December 27 Thursday – At 169 rue de l’Université in Paris, Sam wrote to H.H. Rogers. Evidently another letter had arrived from Rogers (not extant) for Sam answered:
Notwithstanding your heart is “old & hard,” you make a body choke up, I know you “mean every word you say,” & I do take it “in the same spirit in which you tender it.” I shall keep your regard while we two live — that I know; for I shall always remember what you have done for me, and that will insure me against ever doing anything that could forfeit it or impair it. I am 59 years old; yet I never had a friend before who put out a hand and tried to pull me ashore when he found me in deep waters.
Sam jumped at Rogers’ offer to write his “business brothers,” who had invested in the machine at his urgings: Bram Stoker, Henry Irving, and Dr. Clarence Rice. He offered advice and suggestions on each, and with respect to John Brusnahan, swore he “was not going to die until I have got him squared entirely up,” even if it meant doing a public reading for him. Sam talked about coming to Fairhaven and occupying the teen Harry Rogers’ room.
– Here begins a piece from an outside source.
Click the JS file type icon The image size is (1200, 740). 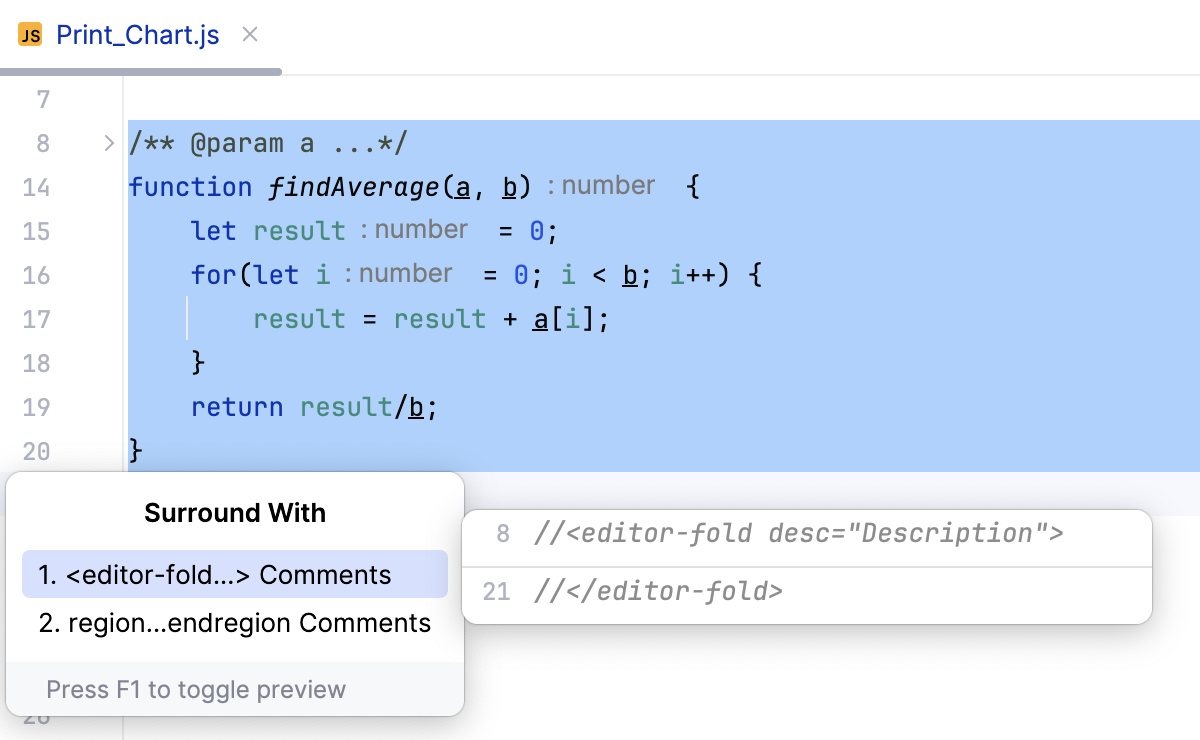[x=31, y=36]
Pretty soon the house will be Kodakable — and when you Kodak it, I would like to have one.
We shall try to find a tenant for our Hartford house; not an easy matter, for it costs heavily to live in. We can never live in it again; though it would break the family’s hearts if they could believe it.
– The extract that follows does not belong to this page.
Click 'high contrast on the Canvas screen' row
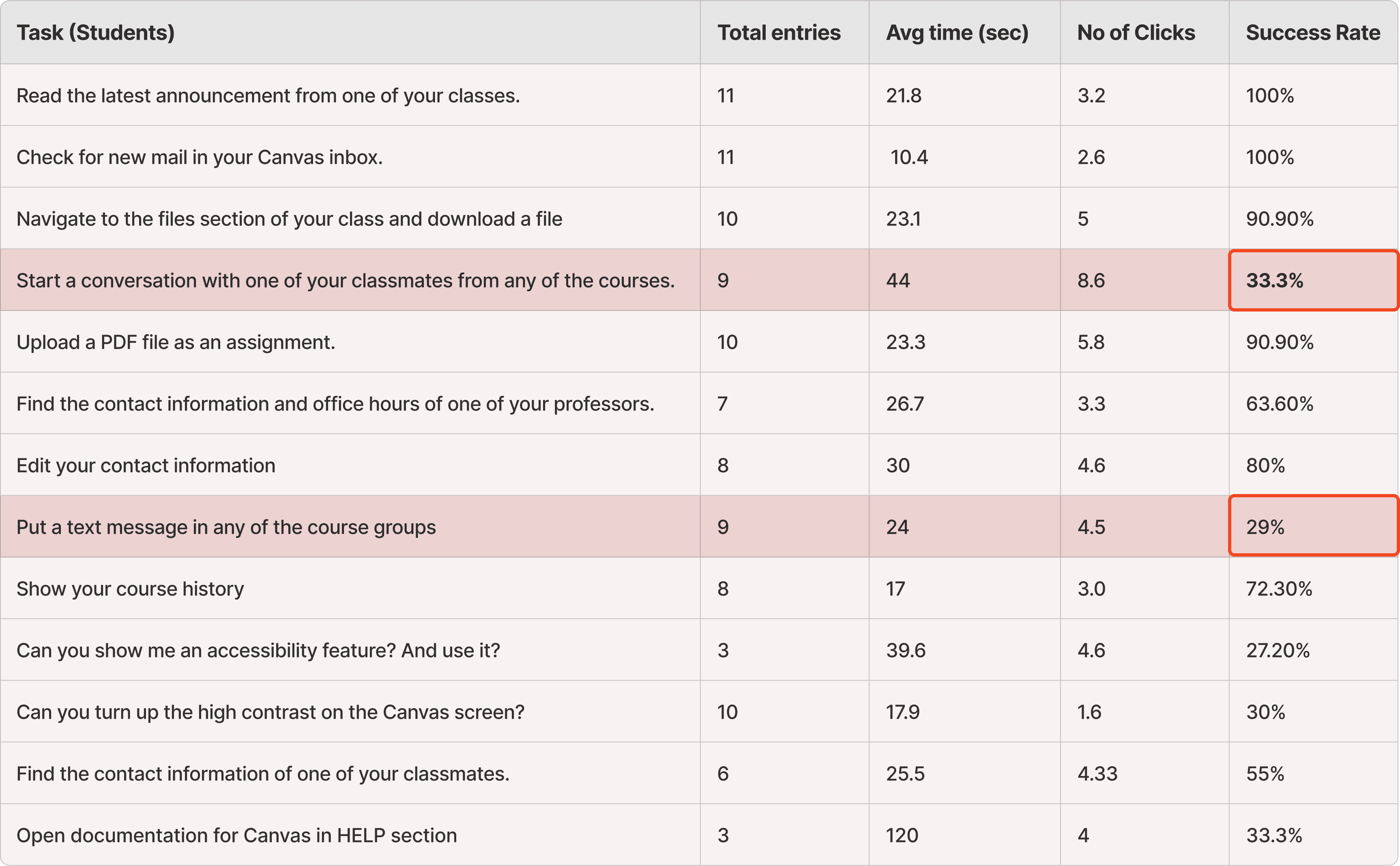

Nothing daunts Mrs. Clemens or makes the world look black to her — which is the reason I haven’t drowned myself. / SL Clemens /
P.S. I am almost robustly well again. Laffan is going to put in the improved “McMillan.”
P.S. Don’t you think I would be just the man to advertise to the world the unrivaled value of the Mergenthaler if I had a handsome interest in it? I would so much like to write about the Paige.
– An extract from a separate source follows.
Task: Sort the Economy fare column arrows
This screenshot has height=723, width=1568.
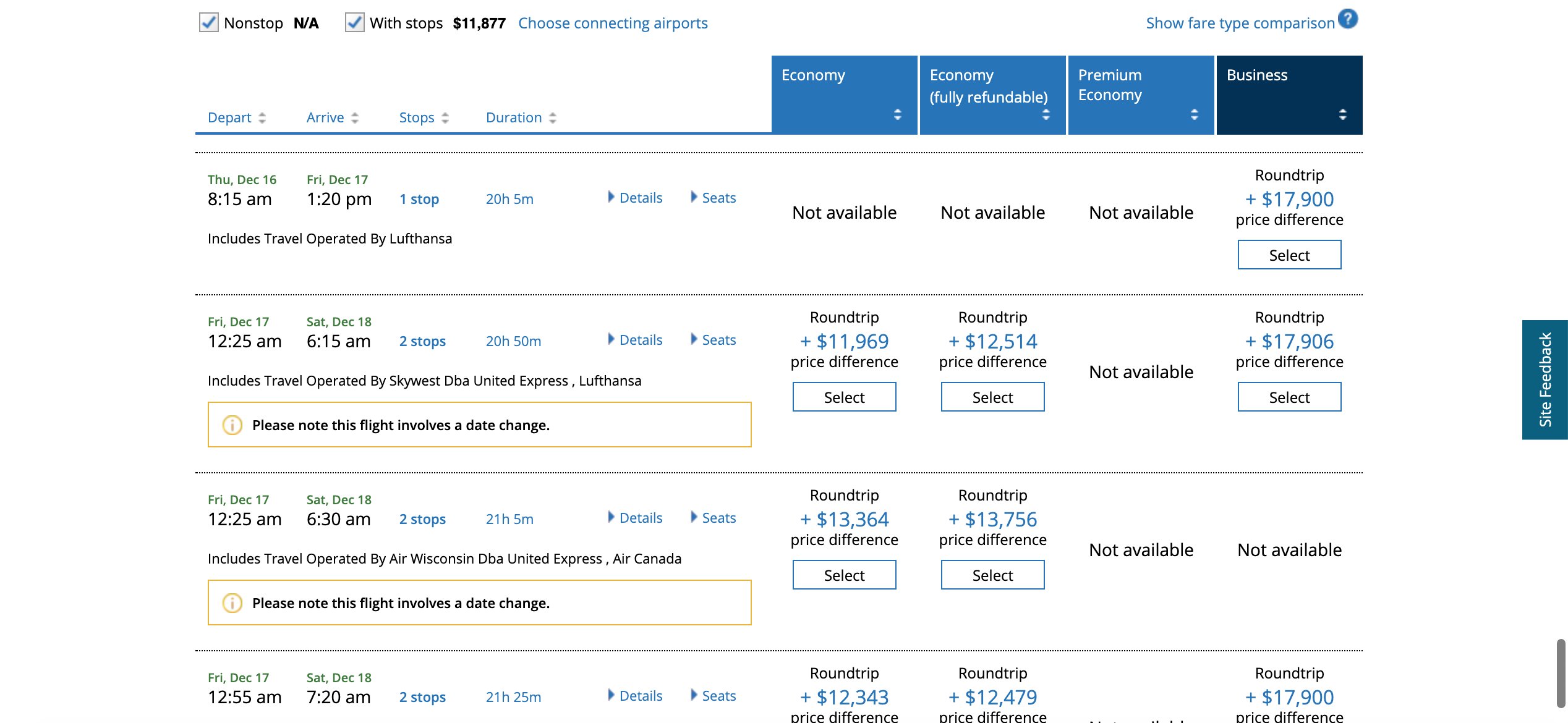Action: coord(897,114)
Note: Many accounts cite the death of Susy in 1896 as the reason for the Clemens family never living in the Farmington Ave. house again; interesting that Sam was convinced here, through the failure of the typesetter, that such would be the case. William Mackay Laffan planned to use the McMillan typesetter, a competitor of the Paige and the Mergenthaler, in the New York Sun office.
Sam then wrote to Bram Stoker in Chelsea, England relating the bad news regarding the typesetter. He enclosed a check for $100 which Stoker had paid and asked if he’d tell Henry Irving that he’d get his $500 back, “a dab at a time,” if necessary.
I’m not feeling as fine as I was when I saw you there in your home. Please remember me kindly to Mrs. Stoker. I gave up that London lecture-project entirely. Had to — there’s never been a chance since to find the time [MTP].
Andrew Chatto wrote to Sam that he was “despatching to you today a parcel of books (carriage paid) and hope that the selection I have made from our catalogue may prove a congenial one to your taste…” [MTP].